* [Task prompt] Would you transcribe word for word every line from the one containing "Viewport: 664px width, 568px" to the end of the data, both ends included, and leave out the rest?

* [Dataset excerpts]
──────────

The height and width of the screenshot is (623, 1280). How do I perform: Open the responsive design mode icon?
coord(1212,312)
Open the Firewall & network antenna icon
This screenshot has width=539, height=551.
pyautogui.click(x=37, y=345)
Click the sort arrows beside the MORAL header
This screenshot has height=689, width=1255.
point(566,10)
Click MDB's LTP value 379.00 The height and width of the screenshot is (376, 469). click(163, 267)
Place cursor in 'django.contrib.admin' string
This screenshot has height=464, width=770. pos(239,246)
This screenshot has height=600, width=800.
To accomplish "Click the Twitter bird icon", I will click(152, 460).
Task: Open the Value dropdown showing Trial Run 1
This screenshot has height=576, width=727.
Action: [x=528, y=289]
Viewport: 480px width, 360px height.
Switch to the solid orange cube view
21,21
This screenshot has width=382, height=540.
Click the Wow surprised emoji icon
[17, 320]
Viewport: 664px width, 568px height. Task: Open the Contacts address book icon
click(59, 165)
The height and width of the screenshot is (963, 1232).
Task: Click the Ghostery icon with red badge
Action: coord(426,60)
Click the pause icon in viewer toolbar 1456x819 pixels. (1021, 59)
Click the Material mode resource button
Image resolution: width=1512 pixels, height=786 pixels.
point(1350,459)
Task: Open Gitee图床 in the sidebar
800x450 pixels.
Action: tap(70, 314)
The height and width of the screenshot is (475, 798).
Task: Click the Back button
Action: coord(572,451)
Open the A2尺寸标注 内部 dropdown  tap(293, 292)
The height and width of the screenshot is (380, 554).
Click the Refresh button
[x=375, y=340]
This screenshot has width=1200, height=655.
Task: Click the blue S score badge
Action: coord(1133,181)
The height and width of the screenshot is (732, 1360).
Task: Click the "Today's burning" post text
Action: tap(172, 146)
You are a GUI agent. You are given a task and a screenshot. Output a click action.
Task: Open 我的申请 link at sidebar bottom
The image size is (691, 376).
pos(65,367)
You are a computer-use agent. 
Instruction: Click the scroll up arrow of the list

──────────

* [Solution below]
Viewport: 664px width, 568px height. Task: Open the Contacts address book icon
click(59, 165)
The height and width of the screenshot is (963, 1232).
Task: Click the Ghostery icon with red badge
Action: coord(426,60)
Click the pause icon in viewer toolbar 1456x819 pixels. (1021, 59)
Click the Material mode resource button
Image resolution: width=1512 pixels, height=786 pixels.
point(1350,459)
Task: Open Gitee图床 in the sidebar
800x450 pixels.
Action: tap(70, 314)
The height and width of the screenshot is (475, 798).
Task: Click the Back button
Action: coord(572,451)
Open the A2尺寸标注 内部 dropdown  tap(293, 292)
The height and width of the screenshot is (380, 554).
Click the Refresh button
[x=375, y=340]
This screenshot has width=1200, height=655.
Task: Click the blue S score badge
Action: coord(1133,181)
The height and width of the screenshot is (732, 1360).
Task: Click the "Today's burning" post text
Action: tap(172, 146)
You are a GUI agent. You are given a task and a screenshot. Output a click action.
Task: Open 我的申请 link at sidebar bottom
The image size is (691, 376).
pos(65,367)
You are a computer-use agent. 
Instruction: Click the scroll up arrow of the list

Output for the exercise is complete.